◆ What needs to be done
Would you please write out every record exactly?

◆ Provided entries
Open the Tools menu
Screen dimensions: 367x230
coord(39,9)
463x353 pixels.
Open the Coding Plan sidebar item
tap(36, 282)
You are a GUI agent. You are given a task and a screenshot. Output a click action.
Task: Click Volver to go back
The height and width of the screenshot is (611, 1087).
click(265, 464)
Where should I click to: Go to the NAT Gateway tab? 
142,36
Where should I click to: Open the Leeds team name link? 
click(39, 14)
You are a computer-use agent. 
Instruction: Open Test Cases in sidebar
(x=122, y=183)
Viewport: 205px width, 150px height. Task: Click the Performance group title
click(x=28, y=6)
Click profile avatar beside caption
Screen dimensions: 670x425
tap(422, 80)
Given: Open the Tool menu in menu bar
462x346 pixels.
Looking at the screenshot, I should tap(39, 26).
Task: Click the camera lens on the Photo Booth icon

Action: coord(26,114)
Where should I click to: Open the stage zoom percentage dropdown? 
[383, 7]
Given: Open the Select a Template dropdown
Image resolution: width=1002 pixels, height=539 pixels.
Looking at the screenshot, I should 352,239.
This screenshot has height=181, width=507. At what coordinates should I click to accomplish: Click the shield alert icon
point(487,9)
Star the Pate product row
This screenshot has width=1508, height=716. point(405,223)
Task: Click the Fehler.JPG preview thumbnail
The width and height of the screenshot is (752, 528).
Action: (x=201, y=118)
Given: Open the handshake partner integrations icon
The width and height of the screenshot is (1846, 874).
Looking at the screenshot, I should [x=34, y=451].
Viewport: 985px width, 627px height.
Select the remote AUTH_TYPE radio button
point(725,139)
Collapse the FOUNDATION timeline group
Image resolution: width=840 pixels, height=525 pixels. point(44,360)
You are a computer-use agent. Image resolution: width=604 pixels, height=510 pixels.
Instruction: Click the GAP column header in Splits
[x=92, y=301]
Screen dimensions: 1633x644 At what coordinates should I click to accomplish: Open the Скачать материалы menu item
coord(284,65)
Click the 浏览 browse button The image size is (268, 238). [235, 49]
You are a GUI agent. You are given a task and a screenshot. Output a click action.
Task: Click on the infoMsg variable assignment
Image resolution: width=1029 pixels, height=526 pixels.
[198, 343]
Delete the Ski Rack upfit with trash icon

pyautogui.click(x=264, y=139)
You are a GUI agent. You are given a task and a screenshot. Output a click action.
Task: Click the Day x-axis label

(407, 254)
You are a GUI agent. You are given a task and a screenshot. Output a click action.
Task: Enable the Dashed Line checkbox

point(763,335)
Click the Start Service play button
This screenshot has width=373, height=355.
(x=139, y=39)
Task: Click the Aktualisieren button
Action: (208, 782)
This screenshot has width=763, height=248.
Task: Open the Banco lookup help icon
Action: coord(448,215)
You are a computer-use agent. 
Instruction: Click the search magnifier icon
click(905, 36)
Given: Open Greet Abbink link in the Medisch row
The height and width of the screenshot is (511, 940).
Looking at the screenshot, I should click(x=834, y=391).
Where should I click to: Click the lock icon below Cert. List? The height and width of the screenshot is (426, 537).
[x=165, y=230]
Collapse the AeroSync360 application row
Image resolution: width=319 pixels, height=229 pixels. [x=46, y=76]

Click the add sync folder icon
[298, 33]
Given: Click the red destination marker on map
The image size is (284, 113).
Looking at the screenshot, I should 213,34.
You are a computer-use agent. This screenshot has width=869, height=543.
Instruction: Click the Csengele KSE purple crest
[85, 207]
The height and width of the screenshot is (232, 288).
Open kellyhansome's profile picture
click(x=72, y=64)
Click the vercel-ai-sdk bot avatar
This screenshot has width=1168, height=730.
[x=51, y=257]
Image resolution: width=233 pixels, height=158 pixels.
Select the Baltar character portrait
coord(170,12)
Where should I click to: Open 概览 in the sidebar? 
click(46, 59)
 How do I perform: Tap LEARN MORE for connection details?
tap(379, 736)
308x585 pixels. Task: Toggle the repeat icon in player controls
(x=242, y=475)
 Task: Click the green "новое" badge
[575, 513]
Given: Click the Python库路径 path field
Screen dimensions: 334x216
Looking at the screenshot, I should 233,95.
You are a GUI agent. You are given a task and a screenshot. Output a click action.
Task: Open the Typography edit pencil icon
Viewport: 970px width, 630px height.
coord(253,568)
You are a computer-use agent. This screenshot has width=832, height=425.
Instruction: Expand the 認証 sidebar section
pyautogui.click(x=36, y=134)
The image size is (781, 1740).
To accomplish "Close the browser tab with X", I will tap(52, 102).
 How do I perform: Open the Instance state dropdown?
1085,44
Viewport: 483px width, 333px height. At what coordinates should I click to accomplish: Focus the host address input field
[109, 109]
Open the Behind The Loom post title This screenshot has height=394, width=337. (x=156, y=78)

◆ Solution to the exercise
Open the Tools menu
Screen dimensions: 367x230
coord(39,9)
463x353 pixels.
Open the Coding Plan sidebar item
tap(36, 282)
You are a GUI agent. You are given a task and a screenshot. Output a click action.
Task: Click Volver to go back
The height and width of the screenshot is (611, 1087).
click(265, 464)
Where should I click to: Go to the NAT Gateway tab? 
142,36
Where should I click to: Open the Leeds team name link? 
click(39, 14)
You are a computer-use agent. 
Instruction: Open Test Cases in sidebar
(x=122, y=183)
Viewport: 205px width, 150px height. Task: Click the Performance group title
click(x=28, y=6)
Click profile avatar beside caption
Screen dimensions: 670x425
tap(422, 80)
Given: Open the Tool menu in menu bar
462x346 pixels.
Looking at the screenshot, I should tap(39, 26).
Task: Click the camera lens on the Photo Booth icon

Action: coord(26,114)
Where should I click to: Open the stage zoom percentage dropdown? 
[383, 7]
Given: Open the Select a Template dropdown
Image resolution: width=1002 pixels, height=539 pixels.
Looking at the screenshot, I should 352,239.
This screenshot has height=181, width=507. At what coordinates should I click to accomplish: Click the shield alert icon
point(487,9)
Star the Pate product row
This screenshot has width=1508, height=716. point(405,223)
Task: Click the Fehler.JPG preview thumbnail
The width and height of the screenshot is (752, 528).
Action: (x=201, y=118)
Given: Open the handshake partner integrations icon
The width and height of the screenshot is (1846, 874).
Looking at the screenshot, I should [x=34, y=451].
Viewport: 985px width, 627px height.
Select the remote AUTH_TYPE radio button
point(725,139)
Collapse the FOUNDATION timeline group
Image resolution: width=840 pixels, height=525 pixels. point(44,360)
You are a computer-use agent. Image resolution: width=604 pixels, height=510 pixels.
Instruction: Click the GAP column header in Splits
[x=92, y=301]
Screen dimensions: 1633x644 At what coordinates should I click to accomplish: Open the Скачать материалы menu item
coord(284,65)
Click the 浏览 browse button The image size is (268, 238). [235, 49]
You are a GUI agent. You are given a task and a screenshot. Output a click action.
Task: Click on the infoMsg variable assignment
Image resolution: width=1029 pixels, height=526 pixels.
[198, 343]
Delete the Ski Rack upfit with trash icon

pyautogui.click(x=264, y=139)
You are a GUI agent. You are given a task and a screenshot. Output a click action.
Task: Click the Day x-axis label

(407, 254)
You are a GUI agent. You are given a task and a screenshot. Output a click action.
Task: Enable the Dashed Line checkbox

point(763,335)
Click the Start Service play button
This screenshot has width=373, height=355.
(x=139, y=39)
Task: Click the Aktualisieren button
Action: (208, 782)
This screenshot has width=763, height=248.
Task: Open the Banco lookup help icon
Action: coord(448,215)
You are a computer-use agent. 
Instruction: Click the search magnifier icon
click(905, 36)
Given: Open Greet Abbink link in the Medisch row
The height and width of the screenshot is (511, 940).
Looking at the screenshot, I should click(x=834, y=391).
Where should I click to: Click the lock icon below Cert. List? The height and width of the screenshot is (426, 537).
[x=165, y=230]
Collapse the AeroSync360 application row
Image resolution: width=319 pixels, height=229 pixels. [x=46, y=76]

Click the add sync folder icon
[298, 33]
Given: Click the red destination marker on map
The image size is (284, 113).
Looking at the screenshot, I should 213,34.
You are a computer-use agent. This screenshot has width=869, height=543.
Instruction: Click the Csengele KSE purple crest
[85, 207]
The height and width of the screenshot is (232, 288).
Open kellyhansome's profile picture
click(x=72, y=64)
Click the vercel-ai-sdk bot avatar
This screenshot has width=1168, height=730.
[x=51, y=257]
Image resolution: width=233 pixels, height=158 pixels.
Select the Baltar character portrait
coord(170,12)
Where should I click to: Open 概览 in the sidebar? 
click(46, 59)
 How do I perform: Tap LEARN MORE for connection details?
tap(379, 736)
308x585 pixels. Task: Toggle the repeat icon in player controls
(x=242, y=475)
 Task: Click the green "новое" badge
[575, 513]
Given: Click the Python库路径 path field
Screen dimensions: 334x216
Looking at the screenshot, I should 233,95.
You are a GUI agent. You are given a task and a screenshot. Output a click action.
Task: Open the Typography edit pencil icon
Viewport: 970px width, 630px height.
coord(253,568)
You are a computer-use agent. This screenshot has width=832, height=425.
Instruction: Expand the 認証 sidebar section
pyautogui.click(x=36, y=134)
The image size is (781, 1740).
To accomplish "Close the browser tab with X", I will tap(52, 102).
 How do I perform: Open the Instance state dropdown?
1085,44
Viewport: 483px width, 333px height. At what coordinates should I click to accomplish: Focus the host address input field
[109, 109]
Open the Behind The Loom post title This screenshot has height=394, width=337. (x=156, y=78)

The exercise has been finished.